米国においては、連邦政府機関に対し省エネを促す、あるいは省エネルギーを目的としたパフォーマンス契約を実施することを認めるなどの形で、直接・間接的に、連邦政府内においてESCOが浸透するような立法措置が取られている。しかし、一部の例外を除き連邦政府の対応は遅れており、その理由は、政府機関は予算縮小に反対的な立場をとること、連邦政府及び連邦調達規則にエネルギー・パフォーマンス契約が明確に書き込まれていないことなどであるとされる。
(イ) 欧州
欧州ではESCOは、TPF(Third Party Finance)と呼ばれるているが、最近ではESCOといった呼称も一般的になりつつあるようである。
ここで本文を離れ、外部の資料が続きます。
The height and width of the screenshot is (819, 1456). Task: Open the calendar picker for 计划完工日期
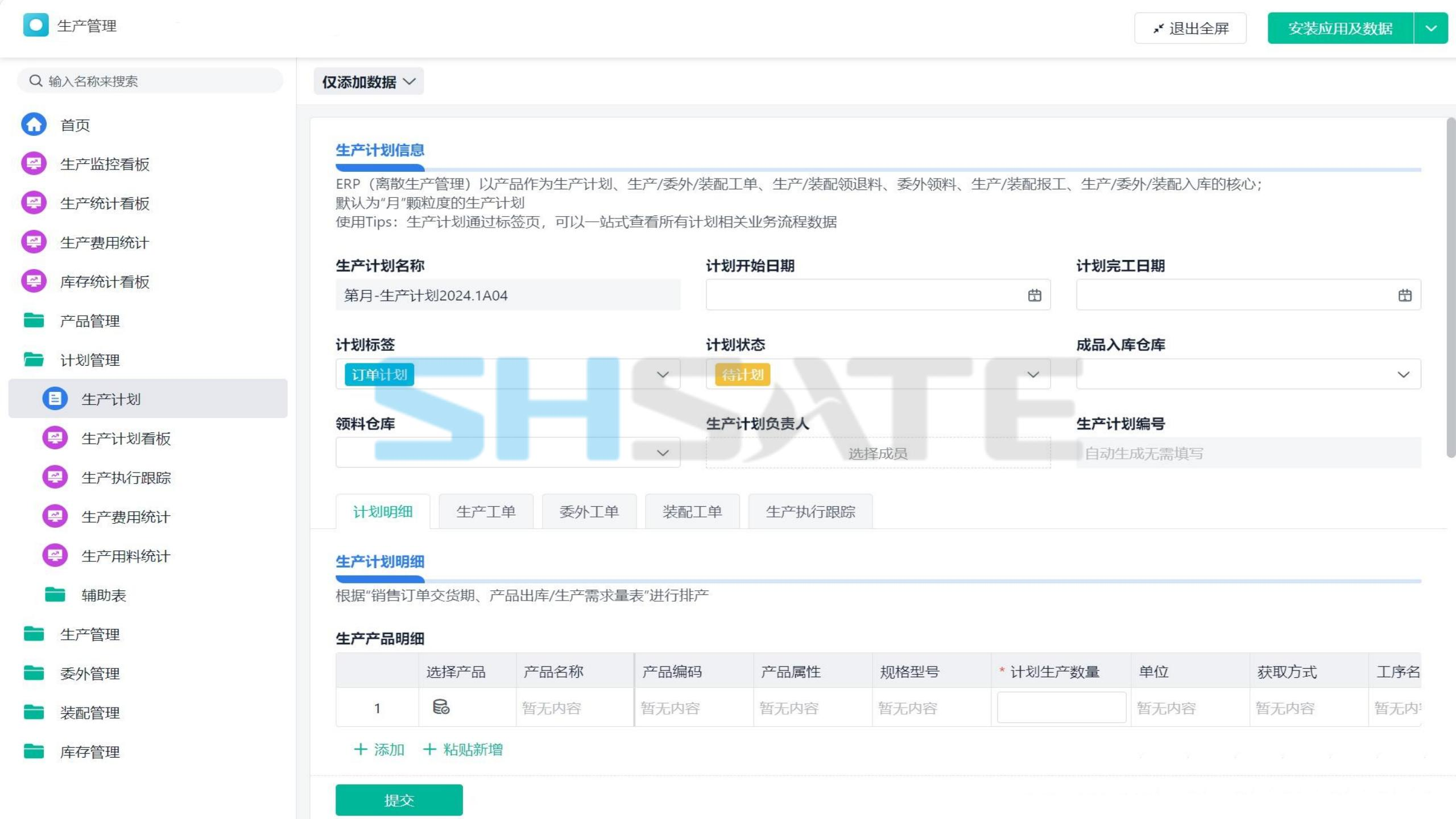[1405, 295]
米国に比較しESCOはあまり活発とはいえなかったようであるが、東欧諸国を対象にしたこのビジネスが近年脚光を浴びつつある。
英国では18のESCOが活動中である。大手2社が市場の50%をしめる寡占状態にあり、大手2社は全てのエネルギーサービスを提供しているが、多くのESCOは以下のようなサービスを行っている。
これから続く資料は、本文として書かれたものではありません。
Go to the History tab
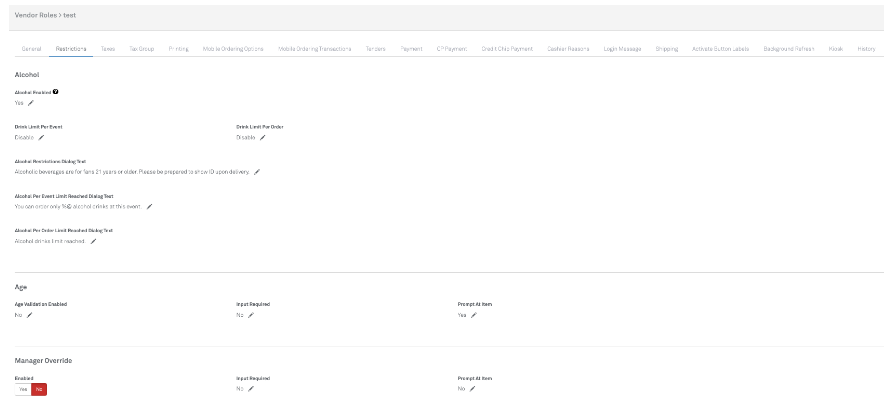This screenshot has height=409, width=888. coord(866,48)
・大規模コージェネレーションの導入に関わる資本と技術の提供
・プラントの操業及び保守に関わる広範なサービスの提供。及び小型コージェネレーション、ボイラの導入に関わる資本と技術の提供
・照明、圧搾空気などの特定サービスの提供
大規模コージェネレーションの契約に関しては、電力会社も興味を示している。大規模コージェネレーションの契約に関する契約は、長期間に及ぶことが多く、英国のように規制緩和が行われている国にあっては、このような契約は、電力会社にとっても有利な契約になるためである。すなわち、電力の契約は1〜2年であるのに対し、コージェネレーションの導入のようなエネルギー・サービス契約は10〜15年の長期にわたるため、大口優良顧客を安定的に確保することにつながるからである。